Cryptococcus neoformans Yop1 , an endoplasmic reticulum curvature-stabilizing protein, participates with Sey1 in influencing fluconazole-induced disomy formation

Authors


Correspondence: Kyung J. Kwon-Chung, Molecular Microbiology Section, Laboratory of Clinical Infectious Diseases, NIAID, NIH, Building 10, Bethesda, MD 20892, USA. Tel.: +1 301 496 1602; fax: +1 301 480 3240; e-mail: June_kwon-chung@nih.gov

Abstract

Cryptococcus neoformans, an opportunistic fungal pathogen, manifests an intrinsic adaptive mechanism of resistance toward fluconazole (FLC) termed heteroresistance. Heteroresistance is characterized by the emergence of minor resistant subpopulations at levels of FLC that are higher than the strain's minimum inhibitory concentration. The heteroresistant clones that tolerate high concentrations of FLC often contain disomic chromosome 4 (Chr4). SEY1 , GLO3 , and GCS2 on Chr4 are responsible for endoplasmic reticulum (ER) integrity and important for Chr4 disomy formation under FLC stress. We sought an evidence of a direct relationship between ER morphology and Chr4 disomy formation. Deletion of the YOP1 gene on Chr7, which encodes an ER curvature-stabilizing protein that interacts with Sey1 , perturbed ER morphology without affecting FLC susceptibility or the frequency of FLC-induced disomies.
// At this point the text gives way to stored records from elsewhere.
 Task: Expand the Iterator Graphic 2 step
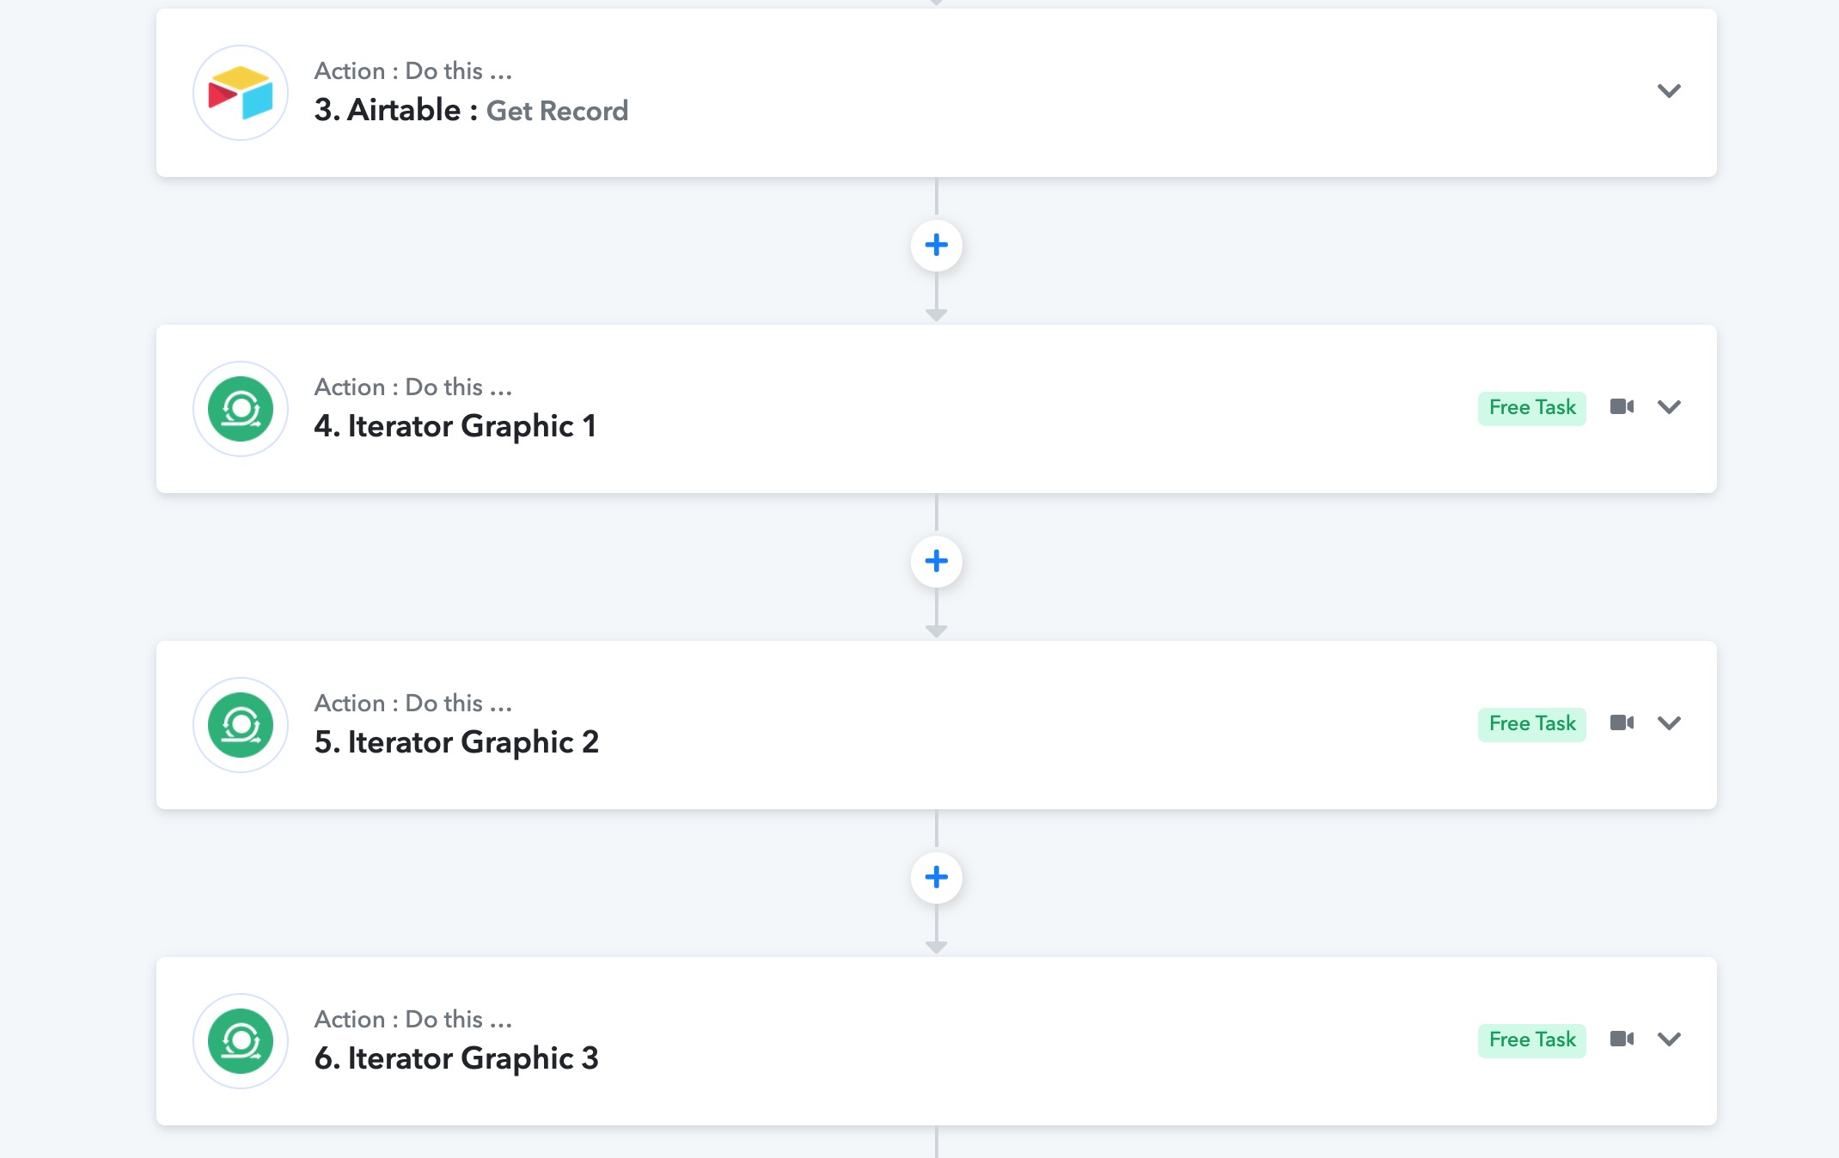coord(1669,723)
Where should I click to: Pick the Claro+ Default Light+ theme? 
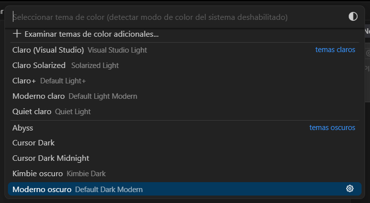185,81
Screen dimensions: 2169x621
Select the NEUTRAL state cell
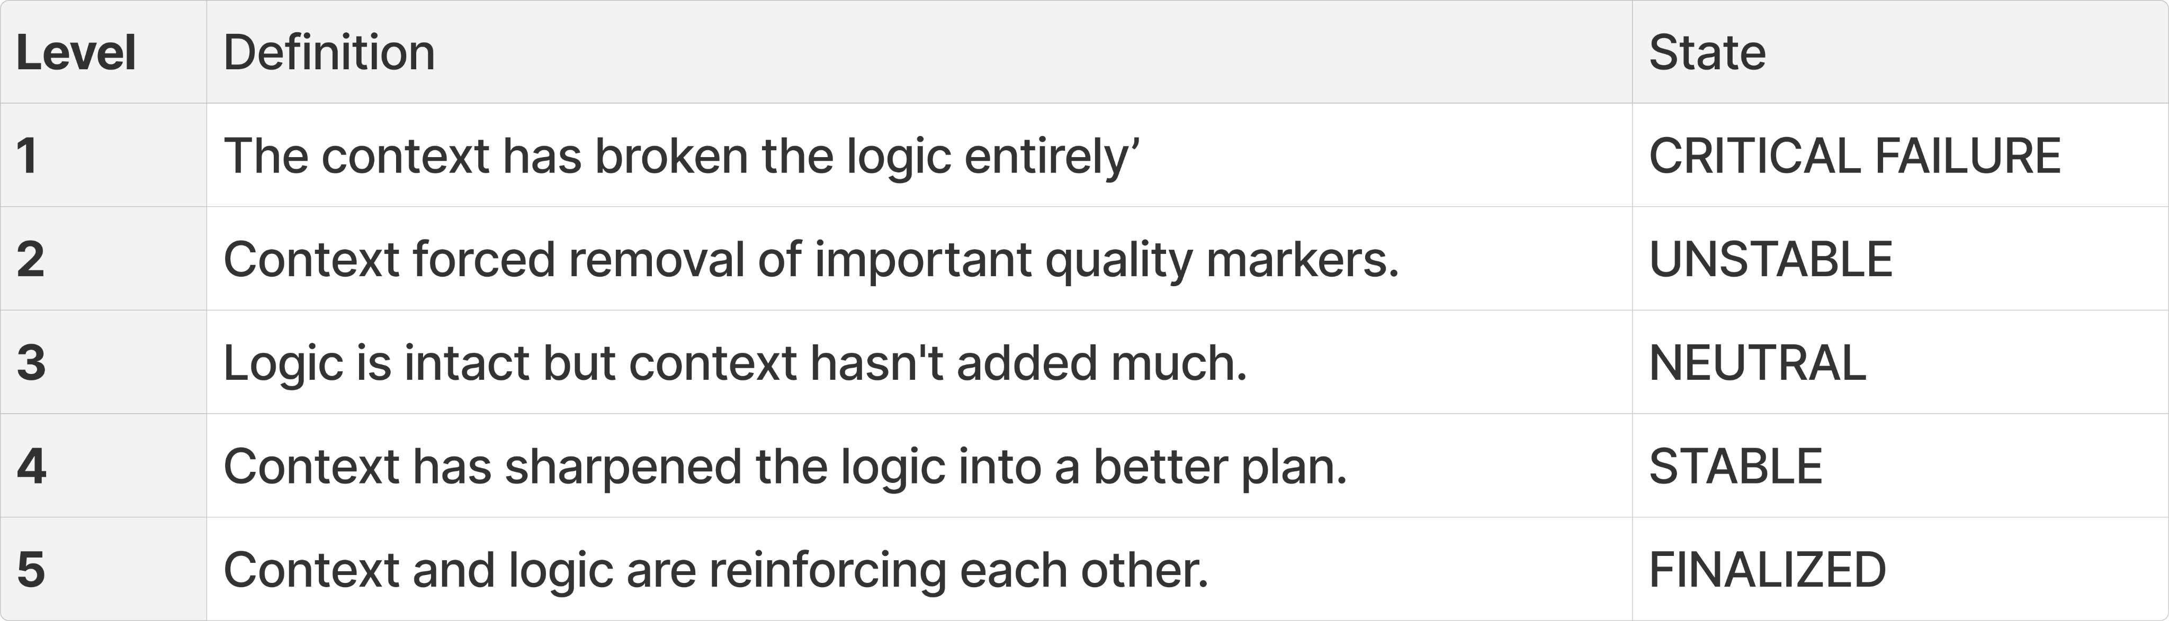[1757, 363]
However, deletion of both YOP1 and SEY1 , not only perturbed ER morphology more severely than in sey1∆ or yop1∆ strains, but also abrogated the FLC-induced disomy. Although the heteroresistance phenotype was retained in the sey1∆yop1∆ strains, tolerance to FLC appeared to have resulted not from chromosome duplication but from gene amplification restricted to the region surrounding ERG11 on Chr1. These data support the importance of ER integrity in C. neoformans for the formation of disomy under FLC stress.